È “un quadro variegato, ma nel complesso positivo”, quello che emerge dal settimo Rapporto Istat sui Sustainable development goals (SDGs) presentato dall’Istituto in occasione della 15esima edizione della Conferenza nazionale di statistica.

Adottati nel 2015 dall’Assemblea generale delle Nazioni Unite con l’Agenda 2030 per lo sviluppo sostenibile, sottoscritta dai 193 Paesi dell’Onu, i 17 Obiettivi e i relativi 169 target bilanciano le tre dimensioni dello sviluppo sostenibile, sociale, economica e ambientale, cui si aggiunge la dimensione istituzionale.

In tale ottica, il Rapporto Istat costituisce un aggiornamento e un’analisi delle misure statistiche finalizzate al monitoraggio dell’Agenda 2030 per l’Italia, contribuendo alla realizzazione di questo importante progetto globale.

Rispetto alle variazioni di lungo periodo quasi il 60 il cento delle misure risulta in miglioramento e solo meno di un quinto in peggioramento.

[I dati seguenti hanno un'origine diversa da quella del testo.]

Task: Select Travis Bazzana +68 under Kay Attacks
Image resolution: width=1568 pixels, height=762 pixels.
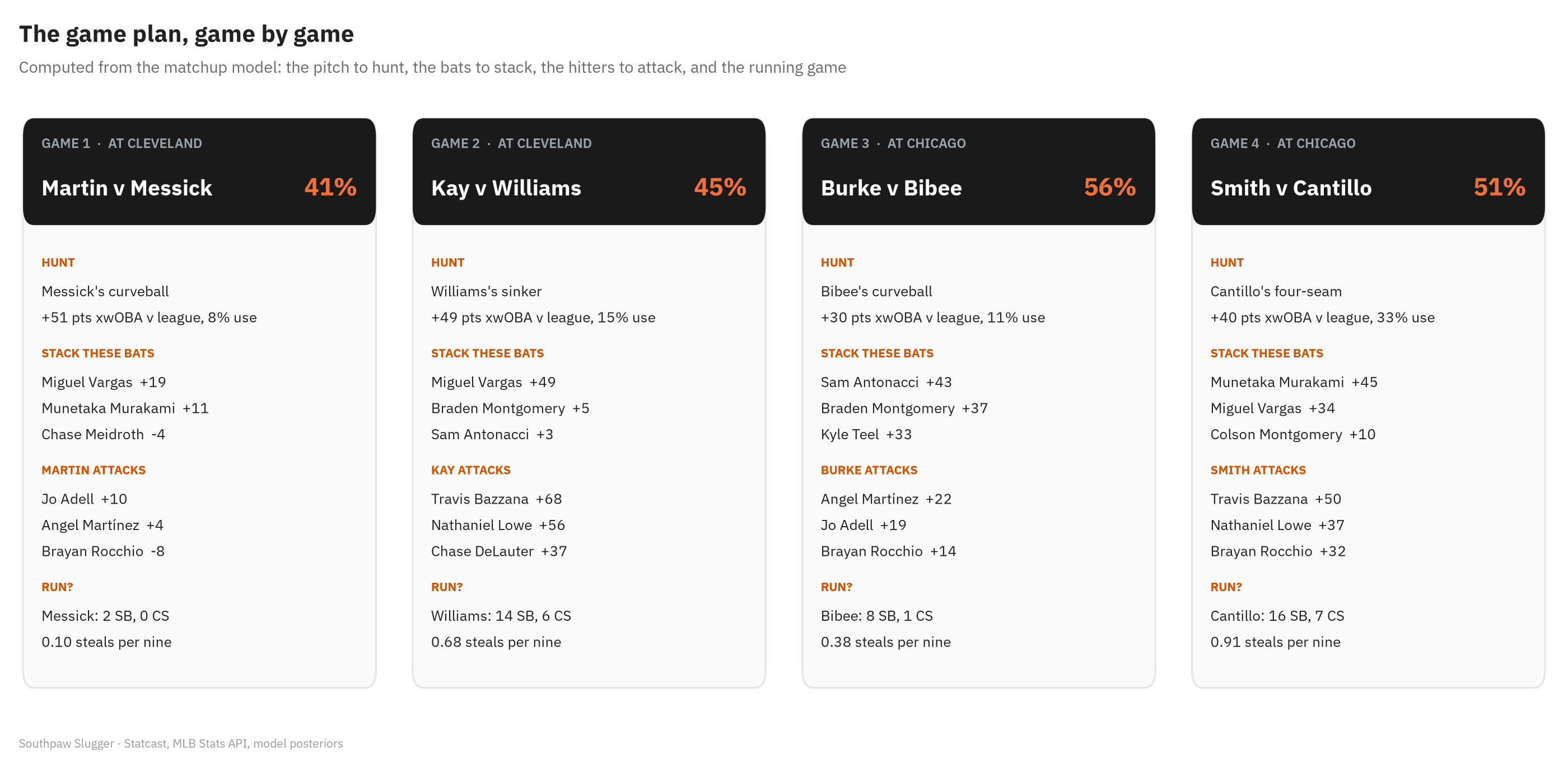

Inoltre, come emerge dalla nota, la percentuale di misure con variazione positiva è particolarmente elevata per: il Goal 5 (Parità di genere), in cui migliorano gli andamenti della violenza sulle donne e della presenza femminile in posizioni direttive; il Goal 7 (Energia pulita), grazie ai progressi di tutte le misure sui consumi di energia e sulle fonti rinnovabili; il Goal 8 (Lavoro e crescita economica), caratterizzato da una generalizzata ripresa del mercato del lavoro e dal positivo andamento del consumo di materia; per il Goal 17 (Partnership per gli obiettivi), contraddistinto, in particolare, dalla positiva crescente diffusione dell’Ict.

I Goal 4 (Istruzione) e 11 (Città sostenibili), al contrario, presentano le più elevate incidenze (oltre il 40 per cento) di indicatori in peggioramento rispetto ai dieci anni precedenti e al contempo una percentuale di misure in miglioramento inferiore alla media (intorno al 40 per cento). Rispetto al primo peggiorano le competenze alfabetiche e numeriche degli studenti in generale, e in particolare di bambine e bambini della scuola primaria (anche per l’ultimo anno), mentre l’andamento del Goal 11 risulta penalizzato dalle crescenti difficoltà di trasporto pubblico e dall’incremento dell’abusivismo edilizio.

I Goal 9 (Imprese, innovazione e infrastrutture) e 10 (Ridurre le disuguaglianze) – prosegue l’Istituto – si caratterizzano per la scarsità (nell’ultimo anno) e la totale assenza (negli ultimi dieci anni) di misure in peggioramento, pur con una presenza di molte di esse in condizione di stabilità.

Infine, i Goal 6 (Acqua), 14 (Vita sott’acqua) e 15 (Vita sulla terra) presentano una percentuale superiore alla media di misure stabili negli ultimi dieci anni. Nel Goal 15, in particolare, quasi i due terzi delle misure rimangono stabili nel lungo periodo. Il Goal 14, a differenza del 6 e 15, vede però un maggior dinamismo nel breve periodo, con un’alta percentuale (intorno al 60%) di misure in miglioramento rispetto all’anno precedente.